DOCUMENT EXCERPT START

Snow decorated the fells where they could be seen below the clouds that were completely enveloping the highest fells, including the highest in the Far Eastern Fells, usually known as High Street. It was very windy and cold as I climbed the steep path thankful for my walking poles that I had not used since before the summer having forgotten to take them to Wales with me in August. As the winding path approached the top of Gatescarth Pass, snow began to make an appearance in small patches and by the time I reached the top I was completely surrounded by clouds. A signpost pointed back the way I had come, ahead along the path and right up a good path to Harter Fell, however I wanted the fourth option, to my left, which was not signposted, onto a faint path through mud and bog before climbing relentlessly beside a fence all the way up to Branstree. When I climbed this fell in 2010 there had been a full covering of snow on the ground, which, incidentally, I have not encountered at Christmas in the Lake District since then, but now I did come across some snow at the top of the fell, especially where it had blown against the south-eastern wall.
The summit of Branstree is a short distance away from where this wall meets the fence that traverses the fell and is marked by a small cairn and a round trigonometrical circle set into the ground. Moving away from the top I followed a path that soon led me to Artlecrag Pike where a tall, magnificent cairn has been erected amongst a small scattering of rock outcrops. After passing a second such cairn I seemed to lose the path in amongst the rocks at the top of a wide bank of snow. Carefully, I made my way across several of these snow banks as I slowly returned to the fence. Although I had lost the path in limited visibility I knew that there is a clear path beside the fence, which was not far away and soon I was back to the safety of the guardrail that is the fence. There is an old survey pillar on the other side of the fence not far away, but I didn’t cross over to visit it or the unnamed 673 metre top beyond and instead I kept to the fence crossing the northern slopes of the top dealing with the snow that was still barring my progress. Eventually I passed through Captain Whelter Bog and climbed the short rise to Selside Pike where a wide cairn has been fashioned into a shelter from the cold westerlies.
There the fence turns east and I headed out across the grassy fell down the north-east ridge of Selside End dropping below the cloud level once again to reveal the flat, featureless landscape between Haweswater and Swindale whose highest point is Hawe Shaw, but only a couple of metres higher than that of the broad upland ridge. Nevertheless I was enjoying myself as I sailed down the slender path and eventually reached the much clearer Old Corpse Road that crosses the ridge between Swindale and Mardale. Turning left onto this path I headed across to the top of Rowantree Beck where there is a stunning view down to the reservoir with the tree-covered Rigg at the foot of the long ridge that bends round to climb all the way up to High Street. The excellent path descends from this point in a series of bends neatly dropping steeply down to the road. Between the road and the shore of the reservoir is a footpath, but this was not worth taking except for the delightfully narrow bridge over Hopegill Beck.
I did not started this walk till noon, so I was unable to take much more than three hours before the setting sun forced a curtailment, but I really enjoyed the chance to get out onto the fells once more and walk over some of the lesser-known fells on the eastern fringe of the Lake District. It had been a long time since I’d done a good walk and I’d really missed it, but I’d also missed being in the Lake District having stayed away all year. Given half a chance I would spend all my time there, but it is perhaps better to ration my visits so they seem even more special and long anticipated, as was this one.

DOCUMENT EXCERPT END

WORK TO BE COMPLETED –
From the account of the walk over Branstree and Selside Pike, reproduce everything from "I did not started" down to "was this one.", word for word.

SOURCE DATA START

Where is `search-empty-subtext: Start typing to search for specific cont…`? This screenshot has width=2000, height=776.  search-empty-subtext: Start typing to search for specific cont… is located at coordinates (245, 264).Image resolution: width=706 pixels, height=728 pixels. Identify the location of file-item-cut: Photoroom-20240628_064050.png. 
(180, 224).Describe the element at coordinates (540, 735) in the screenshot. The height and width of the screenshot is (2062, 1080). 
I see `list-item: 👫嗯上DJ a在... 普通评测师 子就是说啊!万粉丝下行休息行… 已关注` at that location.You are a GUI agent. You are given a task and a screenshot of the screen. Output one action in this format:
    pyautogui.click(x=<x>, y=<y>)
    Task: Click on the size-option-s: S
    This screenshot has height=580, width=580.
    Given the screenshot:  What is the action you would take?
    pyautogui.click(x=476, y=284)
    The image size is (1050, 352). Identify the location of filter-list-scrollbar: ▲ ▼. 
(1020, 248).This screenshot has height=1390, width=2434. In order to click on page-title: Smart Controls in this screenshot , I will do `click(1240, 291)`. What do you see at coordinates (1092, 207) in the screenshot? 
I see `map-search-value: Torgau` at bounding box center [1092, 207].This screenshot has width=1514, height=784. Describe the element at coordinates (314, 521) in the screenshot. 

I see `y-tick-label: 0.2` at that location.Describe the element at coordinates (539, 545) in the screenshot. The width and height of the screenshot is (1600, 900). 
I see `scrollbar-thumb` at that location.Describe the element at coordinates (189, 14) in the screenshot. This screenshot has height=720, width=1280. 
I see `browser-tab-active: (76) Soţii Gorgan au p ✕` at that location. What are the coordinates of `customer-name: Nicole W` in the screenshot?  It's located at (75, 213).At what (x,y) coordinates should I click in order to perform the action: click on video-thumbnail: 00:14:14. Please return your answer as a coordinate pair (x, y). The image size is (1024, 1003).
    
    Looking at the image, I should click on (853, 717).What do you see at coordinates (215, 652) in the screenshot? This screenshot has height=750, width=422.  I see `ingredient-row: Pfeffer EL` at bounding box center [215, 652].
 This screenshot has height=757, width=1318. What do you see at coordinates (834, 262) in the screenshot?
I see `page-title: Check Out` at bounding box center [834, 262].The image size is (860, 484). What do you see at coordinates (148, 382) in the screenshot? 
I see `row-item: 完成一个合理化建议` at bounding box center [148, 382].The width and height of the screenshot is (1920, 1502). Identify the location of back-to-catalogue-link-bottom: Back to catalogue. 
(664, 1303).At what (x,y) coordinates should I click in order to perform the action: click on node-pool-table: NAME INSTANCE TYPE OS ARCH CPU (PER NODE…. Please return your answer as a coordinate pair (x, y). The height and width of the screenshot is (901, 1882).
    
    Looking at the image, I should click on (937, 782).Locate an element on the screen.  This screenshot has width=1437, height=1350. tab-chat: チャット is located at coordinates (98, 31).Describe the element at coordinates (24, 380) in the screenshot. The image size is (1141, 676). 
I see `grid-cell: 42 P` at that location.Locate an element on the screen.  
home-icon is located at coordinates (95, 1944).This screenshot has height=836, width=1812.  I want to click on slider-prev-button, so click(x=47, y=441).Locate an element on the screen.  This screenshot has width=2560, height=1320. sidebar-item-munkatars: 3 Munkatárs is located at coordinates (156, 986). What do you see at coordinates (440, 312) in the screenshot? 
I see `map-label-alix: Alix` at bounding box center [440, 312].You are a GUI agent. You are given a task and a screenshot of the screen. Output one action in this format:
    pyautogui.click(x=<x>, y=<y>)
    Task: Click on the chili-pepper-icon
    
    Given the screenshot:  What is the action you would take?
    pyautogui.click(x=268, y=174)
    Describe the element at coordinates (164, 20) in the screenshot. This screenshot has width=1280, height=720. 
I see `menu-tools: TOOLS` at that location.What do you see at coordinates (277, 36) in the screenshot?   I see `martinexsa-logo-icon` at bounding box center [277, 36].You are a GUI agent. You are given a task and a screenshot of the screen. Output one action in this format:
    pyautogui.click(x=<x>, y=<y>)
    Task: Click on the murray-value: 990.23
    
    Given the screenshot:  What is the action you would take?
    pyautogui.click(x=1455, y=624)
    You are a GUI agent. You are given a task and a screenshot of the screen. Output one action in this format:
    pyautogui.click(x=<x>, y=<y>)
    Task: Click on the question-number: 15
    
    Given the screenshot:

SOURCE DATA END

ANSWER FOR THIS EXERCISE –
I did not started this walk till noon, so I was unable to take much more than three hours before the setting sun forced a curtailment, but I really enjoyed the chance to get out onto the fells once more and walk over some of the lesser-known fells on the eastern fringe of the Lake District. It had been a long time since I’d done a good walk and I’d really missed it, but I’d also missed being in the Lake District having stayed away all year. Given half a chance I would spend all my time there, but it is perhaps better to ration my visits so they seem even more special and long anticipated, as was this one.